THE INPUT section start

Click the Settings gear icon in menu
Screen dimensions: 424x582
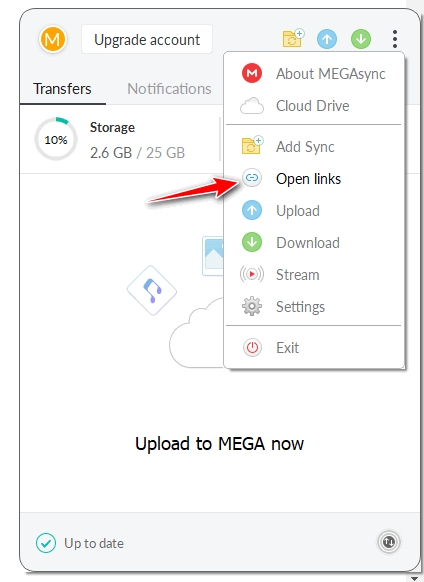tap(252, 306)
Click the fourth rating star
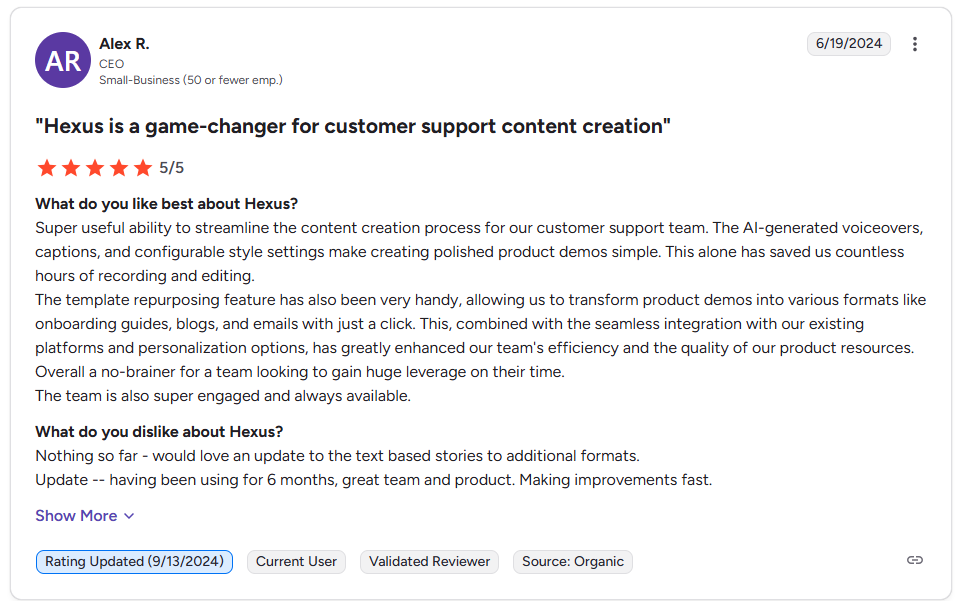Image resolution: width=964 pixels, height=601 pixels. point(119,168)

THE INPUT section end
THE INPUT section start

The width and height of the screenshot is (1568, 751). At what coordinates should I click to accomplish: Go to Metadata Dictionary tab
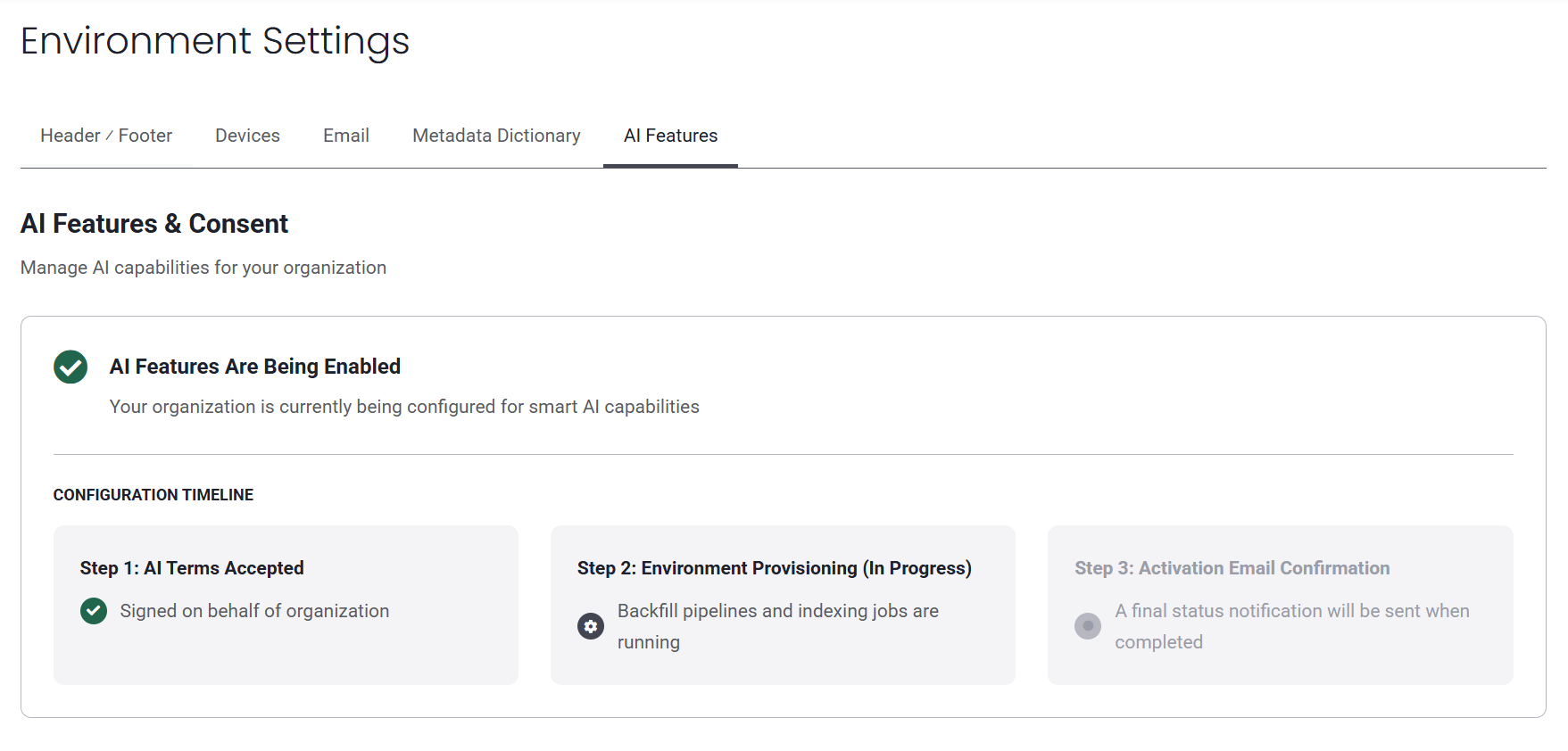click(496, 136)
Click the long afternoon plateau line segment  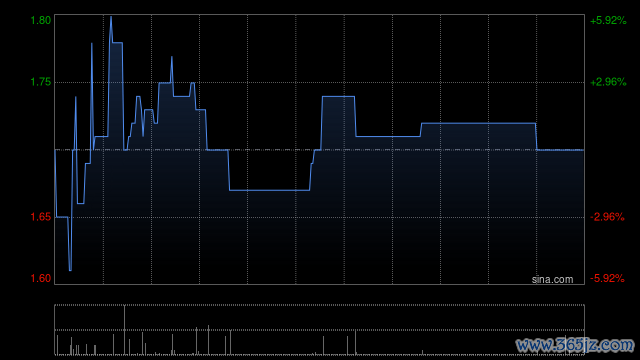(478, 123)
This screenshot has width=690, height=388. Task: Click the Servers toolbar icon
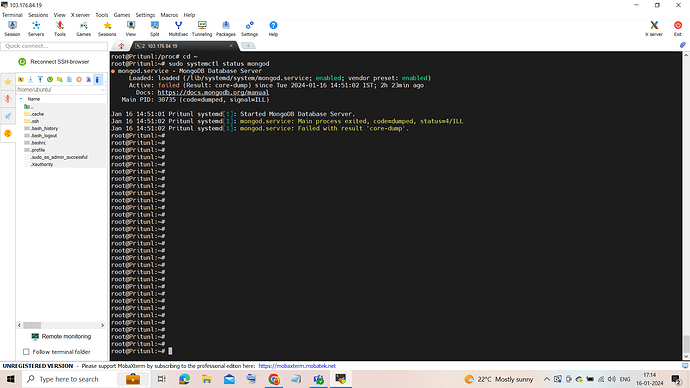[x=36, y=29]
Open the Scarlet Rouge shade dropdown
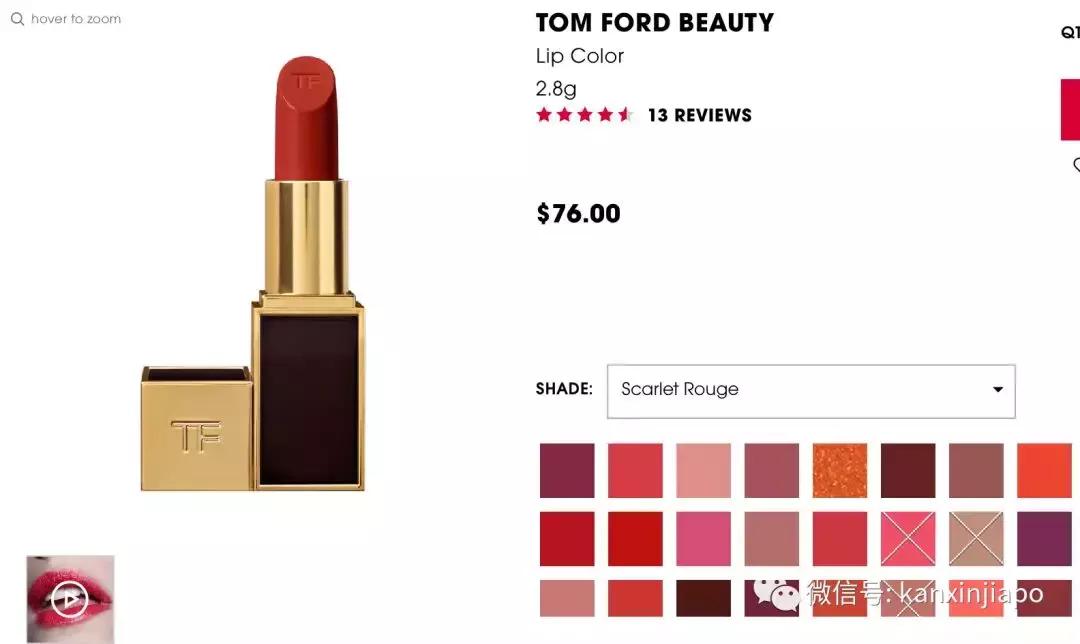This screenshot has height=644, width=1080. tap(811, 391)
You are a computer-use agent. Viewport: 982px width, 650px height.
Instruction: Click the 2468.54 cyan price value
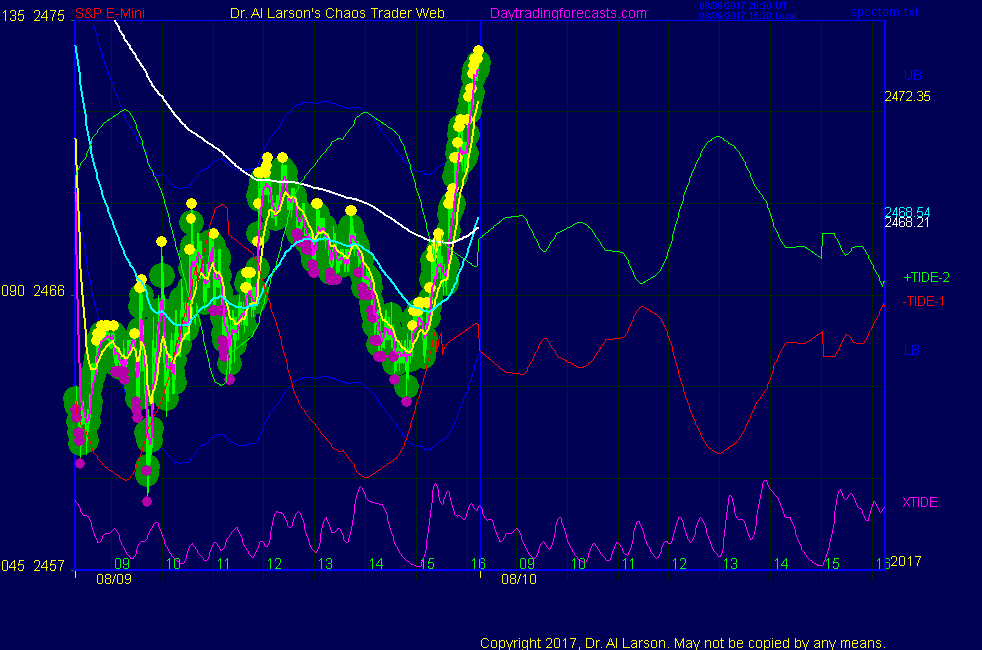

THE INPUT section end

■ YOUR INSTRUCTIONS
Retype only this portion of the data above: the line containing "You are a computer-use", the line containing "Instruction: Click the", and all lines between them, exactly.

■ THE COMPLETED TASK
You are a computer-use agent. Viewport: 982px width, 650px height.
Instruction: Click the 2468.54 cyan price value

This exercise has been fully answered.